Дома, в моей маленькой комнатушке, мы смеялись, кричали, рассказывали друг другу небылицы, смешные истории и не заметили, как в бутылке осталось четверть рома. Хмель и возбуждение начали овладевать нами, поцелуи были все длиннее и жарче, ее глаза закрывались при каждом новом прикосновении губ, от длинной шеи шел манящий аромат женского тела, белая кофточка из тонкого шелка сама соскользнула на пол, упругие груди уперлись в меня, они были безукоризненны. Желание безжалостно наполняло человеческую натуру, плоть протестовала, жажда любви заставила поднять ее на руки и понести к кровати, минуты оказались часами, часы минутами.
Мир для нас поменял свое направление, он пошел вспять. Перестали таять айсберги около Антарктиды, вулкан Этна в очередной раз раньше времени затух, даже цунами, собиравшееся затопить пару берегов азиатских государств, ушло назад в океан, лишь только черная ворона, что жила у нас во дворе, по-прежнему каркала, кося бусинкой глаза на наше окно.
Ближе к вечеру, когда только начало смеркаться, все еще взволнованная, она подошла к окну и настежь отворила обе створки. В комнату ворвалась волна свежего воздуха, где-то на соседней улице цвела акация, городская горлица бубнила о любви, изредка прерываемая ропотом шуршащих ветвей от ветра, звезды одна за другой зажигались и таяли на темнеющем небе.
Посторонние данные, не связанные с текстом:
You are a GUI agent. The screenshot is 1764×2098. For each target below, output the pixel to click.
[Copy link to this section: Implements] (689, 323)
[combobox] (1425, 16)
Она стояла и глубоко дышала, с каждым вздохом было заметно, как ее грудь слегка приподнималась, она была прекрасна, изгиб спины, ямочки, чуть округлый девичий зад, ровные ноги – я как всегда зачарованно смотрел и любовался ею, понимая, что скатываюсь в такую бездну любви, из которой, не дай Бог, если что случится, выкарабкаться будет очень сложно.
Это была сказочная нимфа с другой планеты, почему-то оказавшаяся у моего окна в эту чудную ночь, одна из тех, что запоминаются тебе на всю жизнь, у нее свой аромат, звук, свой свет, те слова, что шептали, эти глаза, что в темноте сверкали, глаза любви. Такая ночь бывает только раз в жизни и только такая.
Будильник опять безжалостно задребезжал на столе, наполняя комнату занудным звоном, надо было спешить. Осторожно, чтобы не разбудить Стефанию, я убрал ее теплую руку с моей груди, она тут же повернулась на другой бок и по-детски засопела. Одежда почему-то оказалась в противоположном углу комнаты, быстро оделся, стараясь не шуметь. Выйдя из дома, так же быстро прошелся по бульвару Sant-Germain и вышел перед кафе Flore, известное на весь город заведение, где собираются люди искусства.
Одного только не пойму, какого он сюда притащился, тоже мне поэт хренов, – рассуждал я о своем теперь уже бывшем патроне.
Бульвар Сен-Жермен находится на левом берегу Сены. Спроектированный бароном Эженом Османом, он удостоился своего названия от епископа Парижа Жермена, основателя монастыря Викентия Сарагосского, в котором его и похоронили. Когда-то здесь проходила вся культурная жизнь Парижа. Тут все радует глаз – церкви, интересная архитектура зданий, построенных для местной аристократии, пройтись по нему – одно удовольствие. Именно здесь можно проникнуться духом былого величия, глядя на Сен-Жермен-де-Пре, самую старинную церковь в городе. Я всегда замедляю шаги на этом бульваре, иду неторопливой походкой – отрывки разговоров, изредка смех прохожих, всматриваюсь в лица людей, оцениваю, как они одеты, стараюсь угадать, кто есть кто. Вон тот, в длинном плаще, похож на художника, а этот, в свитере с шарфом через плечо – поэт, а этот… даже затрудняюсь сказать, не знаю, смахивает скорее на налогового инспектора, чем на деятеля искусства, уж слишком у него надменное выражение лица. Однажды сидя на улице за столиком в кафе Les Deux Magots, я случайно оказался свидетелем, как один парень в потертых джинсах за соседним столиком читал своим друзьям небольшое эссе про любовь.